A esta joven artista se la ha comparado insistentemente con Arcángel, por la afinidad geográfica y por la voz meliflua, la buena vocalización y el regusto clásico de su cante. Ayer quedó patente, además, algo que no se evidencia tanto en su disco: la semejanza de sus agudos con los de Estrella Morente. Aunque diferentes en el fondo, ambas responden a un estilo de cantaora que agrada el oído de quienes no suelen oír flamenco, pero están dotadas de una autenticidad que también complace a los aficionados.
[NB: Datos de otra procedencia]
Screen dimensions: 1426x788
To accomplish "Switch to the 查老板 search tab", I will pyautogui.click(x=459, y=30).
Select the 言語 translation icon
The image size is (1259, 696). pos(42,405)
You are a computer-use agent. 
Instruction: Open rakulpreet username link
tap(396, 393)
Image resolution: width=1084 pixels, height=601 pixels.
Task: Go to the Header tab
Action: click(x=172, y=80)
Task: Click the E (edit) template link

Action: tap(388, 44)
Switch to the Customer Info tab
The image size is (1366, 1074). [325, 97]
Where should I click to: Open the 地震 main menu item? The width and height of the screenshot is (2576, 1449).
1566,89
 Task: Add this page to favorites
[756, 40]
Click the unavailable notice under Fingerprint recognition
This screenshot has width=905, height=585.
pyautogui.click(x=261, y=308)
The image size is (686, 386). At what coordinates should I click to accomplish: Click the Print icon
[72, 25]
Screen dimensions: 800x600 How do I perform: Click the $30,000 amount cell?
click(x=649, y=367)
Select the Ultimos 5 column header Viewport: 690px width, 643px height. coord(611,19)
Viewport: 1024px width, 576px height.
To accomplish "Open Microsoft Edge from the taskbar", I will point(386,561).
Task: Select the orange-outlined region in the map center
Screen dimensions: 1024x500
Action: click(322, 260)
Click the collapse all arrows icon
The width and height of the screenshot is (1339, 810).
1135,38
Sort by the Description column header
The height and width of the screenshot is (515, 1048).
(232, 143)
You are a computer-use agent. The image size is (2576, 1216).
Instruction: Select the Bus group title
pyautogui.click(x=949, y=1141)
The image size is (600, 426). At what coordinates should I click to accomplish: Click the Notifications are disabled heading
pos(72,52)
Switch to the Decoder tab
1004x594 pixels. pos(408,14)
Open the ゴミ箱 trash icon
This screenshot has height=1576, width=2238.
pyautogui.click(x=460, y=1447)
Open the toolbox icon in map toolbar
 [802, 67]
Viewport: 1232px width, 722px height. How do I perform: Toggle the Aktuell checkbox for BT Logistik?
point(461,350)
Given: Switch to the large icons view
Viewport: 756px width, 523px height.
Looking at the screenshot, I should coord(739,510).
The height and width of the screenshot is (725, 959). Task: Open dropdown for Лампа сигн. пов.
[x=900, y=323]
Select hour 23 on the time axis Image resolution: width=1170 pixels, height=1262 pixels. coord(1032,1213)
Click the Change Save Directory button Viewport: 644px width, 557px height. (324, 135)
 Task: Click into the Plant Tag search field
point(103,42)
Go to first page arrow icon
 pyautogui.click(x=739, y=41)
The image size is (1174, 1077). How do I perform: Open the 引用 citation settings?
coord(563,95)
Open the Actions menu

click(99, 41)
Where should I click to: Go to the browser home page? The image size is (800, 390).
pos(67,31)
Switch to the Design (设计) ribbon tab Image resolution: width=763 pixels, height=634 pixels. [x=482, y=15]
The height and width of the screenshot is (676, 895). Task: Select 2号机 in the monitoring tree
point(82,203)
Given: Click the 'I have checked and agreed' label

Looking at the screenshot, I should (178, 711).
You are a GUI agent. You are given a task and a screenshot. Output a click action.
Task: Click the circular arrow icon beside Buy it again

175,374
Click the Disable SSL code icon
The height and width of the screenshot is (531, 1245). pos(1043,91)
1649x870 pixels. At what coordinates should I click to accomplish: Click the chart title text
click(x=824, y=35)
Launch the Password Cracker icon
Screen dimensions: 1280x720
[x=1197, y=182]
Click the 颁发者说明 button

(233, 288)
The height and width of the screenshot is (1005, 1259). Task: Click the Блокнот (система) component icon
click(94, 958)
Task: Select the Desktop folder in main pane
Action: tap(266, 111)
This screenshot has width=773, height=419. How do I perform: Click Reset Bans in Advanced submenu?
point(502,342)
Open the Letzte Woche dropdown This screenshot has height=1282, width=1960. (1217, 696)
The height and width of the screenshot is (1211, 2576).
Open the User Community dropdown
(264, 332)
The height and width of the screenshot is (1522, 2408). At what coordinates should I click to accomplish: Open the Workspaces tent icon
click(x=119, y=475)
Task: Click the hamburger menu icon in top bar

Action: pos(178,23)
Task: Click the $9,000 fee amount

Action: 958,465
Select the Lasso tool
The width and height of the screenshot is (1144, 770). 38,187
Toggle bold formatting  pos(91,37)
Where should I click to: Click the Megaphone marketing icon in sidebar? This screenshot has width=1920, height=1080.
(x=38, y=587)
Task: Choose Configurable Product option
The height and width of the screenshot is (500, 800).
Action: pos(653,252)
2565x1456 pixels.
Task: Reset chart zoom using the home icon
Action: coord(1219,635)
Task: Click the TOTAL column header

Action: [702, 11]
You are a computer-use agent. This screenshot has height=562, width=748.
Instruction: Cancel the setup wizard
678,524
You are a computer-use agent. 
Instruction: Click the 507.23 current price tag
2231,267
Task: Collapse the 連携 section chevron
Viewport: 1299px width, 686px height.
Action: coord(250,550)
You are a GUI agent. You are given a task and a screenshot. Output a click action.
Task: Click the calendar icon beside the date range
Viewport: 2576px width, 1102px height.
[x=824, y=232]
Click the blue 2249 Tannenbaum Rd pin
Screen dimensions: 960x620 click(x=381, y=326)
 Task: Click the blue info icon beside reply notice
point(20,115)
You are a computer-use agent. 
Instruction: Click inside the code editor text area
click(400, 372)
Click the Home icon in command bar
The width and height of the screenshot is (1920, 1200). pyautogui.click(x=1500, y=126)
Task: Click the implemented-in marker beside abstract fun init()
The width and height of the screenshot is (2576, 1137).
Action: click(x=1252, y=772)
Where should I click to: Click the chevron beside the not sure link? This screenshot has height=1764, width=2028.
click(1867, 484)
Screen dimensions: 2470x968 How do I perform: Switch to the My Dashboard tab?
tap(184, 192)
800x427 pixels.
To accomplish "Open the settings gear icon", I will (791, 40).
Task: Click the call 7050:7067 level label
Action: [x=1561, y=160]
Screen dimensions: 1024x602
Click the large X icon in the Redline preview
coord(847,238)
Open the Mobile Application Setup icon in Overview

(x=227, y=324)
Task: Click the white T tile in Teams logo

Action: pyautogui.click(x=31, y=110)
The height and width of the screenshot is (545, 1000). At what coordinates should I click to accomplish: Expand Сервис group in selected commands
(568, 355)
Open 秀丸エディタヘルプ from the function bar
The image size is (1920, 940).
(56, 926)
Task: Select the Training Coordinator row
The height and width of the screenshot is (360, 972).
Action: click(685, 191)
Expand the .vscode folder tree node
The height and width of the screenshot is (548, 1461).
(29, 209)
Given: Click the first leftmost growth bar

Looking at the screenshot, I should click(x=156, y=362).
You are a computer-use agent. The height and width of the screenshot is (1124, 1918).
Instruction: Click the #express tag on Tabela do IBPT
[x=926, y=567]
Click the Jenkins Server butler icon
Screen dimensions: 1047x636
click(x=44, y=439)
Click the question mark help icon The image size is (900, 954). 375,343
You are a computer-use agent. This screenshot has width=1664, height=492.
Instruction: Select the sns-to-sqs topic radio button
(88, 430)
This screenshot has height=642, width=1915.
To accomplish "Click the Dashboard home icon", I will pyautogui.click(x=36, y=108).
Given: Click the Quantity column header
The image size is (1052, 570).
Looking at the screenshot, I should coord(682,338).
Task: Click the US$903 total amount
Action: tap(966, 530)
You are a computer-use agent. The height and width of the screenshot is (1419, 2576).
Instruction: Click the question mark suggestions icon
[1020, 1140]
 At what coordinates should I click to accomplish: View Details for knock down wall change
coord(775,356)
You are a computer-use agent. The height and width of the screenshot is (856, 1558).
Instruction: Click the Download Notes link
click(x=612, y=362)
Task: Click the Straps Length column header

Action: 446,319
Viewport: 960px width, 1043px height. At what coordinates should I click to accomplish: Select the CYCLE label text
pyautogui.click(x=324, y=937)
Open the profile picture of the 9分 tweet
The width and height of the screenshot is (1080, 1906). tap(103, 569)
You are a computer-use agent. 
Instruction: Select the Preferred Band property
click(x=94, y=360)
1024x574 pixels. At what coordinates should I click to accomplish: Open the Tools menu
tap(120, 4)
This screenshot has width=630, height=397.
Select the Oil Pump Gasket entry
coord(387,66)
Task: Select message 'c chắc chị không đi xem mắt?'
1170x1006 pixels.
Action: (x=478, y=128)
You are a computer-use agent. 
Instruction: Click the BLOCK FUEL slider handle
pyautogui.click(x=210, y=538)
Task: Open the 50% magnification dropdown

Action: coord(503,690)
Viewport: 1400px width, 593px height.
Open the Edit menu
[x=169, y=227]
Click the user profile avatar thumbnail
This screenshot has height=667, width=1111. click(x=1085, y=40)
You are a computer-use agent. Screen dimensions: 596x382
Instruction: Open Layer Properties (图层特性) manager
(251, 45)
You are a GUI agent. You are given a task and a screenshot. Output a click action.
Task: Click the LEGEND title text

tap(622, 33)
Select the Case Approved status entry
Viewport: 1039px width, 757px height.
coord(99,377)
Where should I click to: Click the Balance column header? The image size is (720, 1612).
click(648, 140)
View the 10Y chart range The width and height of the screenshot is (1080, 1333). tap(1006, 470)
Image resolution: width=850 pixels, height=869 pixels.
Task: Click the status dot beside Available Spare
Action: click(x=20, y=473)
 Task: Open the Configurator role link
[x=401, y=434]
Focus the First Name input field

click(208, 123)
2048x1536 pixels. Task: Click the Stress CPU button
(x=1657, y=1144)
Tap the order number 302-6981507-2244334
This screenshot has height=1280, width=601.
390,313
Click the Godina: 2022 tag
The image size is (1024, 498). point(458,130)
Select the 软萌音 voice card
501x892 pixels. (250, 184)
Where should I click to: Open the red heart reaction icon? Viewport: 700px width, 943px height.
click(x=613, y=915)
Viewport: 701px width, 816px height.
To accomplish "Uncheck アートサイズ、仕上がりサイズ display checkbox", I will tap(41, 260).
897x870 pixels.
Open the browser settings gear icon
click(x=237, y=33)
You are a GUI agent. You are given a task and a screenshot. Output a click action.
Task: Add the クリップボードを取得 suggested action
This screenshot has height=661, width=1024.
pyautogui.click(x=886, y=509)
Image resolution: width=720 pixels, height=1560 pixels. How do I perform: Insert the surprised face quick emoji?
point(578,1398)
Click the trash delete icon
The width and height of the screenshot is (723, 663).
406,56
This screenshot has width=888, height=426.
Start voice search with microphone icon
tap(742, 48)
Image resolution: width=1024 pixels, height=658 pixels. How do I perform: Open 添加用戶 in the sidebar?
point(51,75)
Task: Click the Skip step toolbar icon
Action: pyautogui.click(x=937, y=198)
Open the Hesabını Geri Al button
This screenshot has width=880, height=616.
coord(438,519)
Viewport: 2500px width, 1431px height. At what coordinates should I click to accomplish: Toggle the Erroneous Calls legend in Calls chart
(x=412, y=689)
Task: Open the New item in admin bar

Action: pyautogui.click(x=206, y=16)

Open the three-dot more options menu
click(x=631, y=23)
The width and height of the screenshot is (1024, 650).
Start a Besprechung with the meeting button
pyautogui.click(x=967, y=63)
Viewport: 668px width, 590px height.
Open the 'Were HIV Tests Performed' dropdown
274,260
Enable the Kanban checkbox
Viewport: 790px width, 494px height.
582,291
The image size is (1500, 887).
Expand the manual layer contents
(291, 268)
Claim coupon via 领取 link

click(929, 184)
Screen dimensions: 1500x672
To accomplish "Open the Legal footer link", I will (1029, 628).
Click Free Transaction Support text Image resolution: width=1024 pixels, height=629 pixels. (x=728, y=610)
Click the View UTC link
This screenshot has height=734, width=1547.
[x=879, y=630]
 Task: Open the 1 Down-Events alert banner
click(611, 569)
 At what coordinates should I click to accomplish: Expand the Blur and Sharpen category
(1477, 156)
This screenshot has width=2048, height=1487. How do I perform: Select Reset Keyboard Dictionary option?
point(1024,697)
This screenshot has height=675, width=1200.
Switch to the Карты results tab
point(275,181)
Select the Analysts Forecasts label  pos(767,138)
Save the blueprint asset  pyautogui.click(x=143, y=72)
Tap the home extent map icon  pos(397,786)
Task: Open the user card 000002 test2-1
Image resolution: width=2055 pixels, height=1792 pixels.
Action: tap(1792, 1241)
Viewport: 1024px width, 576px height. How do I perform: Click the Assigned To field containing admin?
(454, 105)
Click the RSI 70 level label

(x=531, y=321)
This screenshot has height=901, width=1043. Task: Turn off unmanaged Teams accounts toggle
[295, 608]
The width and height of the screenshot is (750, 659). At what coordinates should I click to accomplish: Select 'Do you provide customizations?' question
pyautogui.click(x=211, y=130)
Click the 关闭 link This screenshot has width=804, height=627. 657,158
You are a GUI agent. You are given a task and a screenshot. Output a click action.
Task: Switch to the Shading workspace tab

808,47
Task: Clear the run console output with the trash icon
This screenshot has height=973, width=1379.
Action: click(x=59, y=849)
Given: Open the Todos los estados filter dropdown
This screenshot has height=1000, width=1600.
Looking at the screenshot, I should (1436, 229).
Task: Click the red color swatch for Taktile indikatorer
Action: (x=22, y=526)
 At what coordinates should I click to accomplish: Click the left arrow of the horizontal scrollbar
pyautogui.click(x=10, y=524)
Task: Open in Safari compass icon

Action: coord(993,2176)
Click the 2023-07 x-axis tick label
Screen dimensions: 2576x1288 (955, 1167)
Les asiste por igual la suavidad de la canción española y la verdad doliente y oscura de lo jondo. Arropada por un sobrio y elegante Manolo Herrera, uno de esos cada vez más raros guitarristas que se abstienen de disputarle protagonismo al cantaor al que acompañan, Rocío Márquez prescindió de microfonía para hacer alarde de los excelentes metales de su garganta. En las vigas del Dormitorio alto de Santa Clara se podían asar pollos, tanta calor hacía, pero sobre el escenario todo fue templanza.

Llegó la onubense allá donde se propuso, moduló a su antojo y supo arrancar oles entusiastas en muy bien dosificados momentos de arrebato.A pesar de su juventud, Rocío Márquez parece una artista curiosa de lo antiguo, y con su repertorio bien abastecido de recursos clásicos. Se acordó de la Niña de los Peines y su Tango de los ojos negros, como de Juana la del Revuelo en el mismo palo, o de Valderrama en los melismas con los que adornó varias letras. También interpretó una guajira preciosa, que hizo correr una brisa caribe por la sala, perfumada de coco y guanábana. Los que preferimos las voces un poco más desaforadas, de esas que tienen a bien quebrarse como una caña de vez en cuando y no dudan en cantar con faltas de ortografía, la intachable perfección de Rocío Márquez puede llegar a resultarnos en algunos momentos, sólo en algunos momentos, un poco desalmada.

No obstante, la riqueza del repertorio y el buen gusto de Márquez permiten hablar de contrastada realidad donde ayer decíamos promesa. Es miel, y además no empalaga.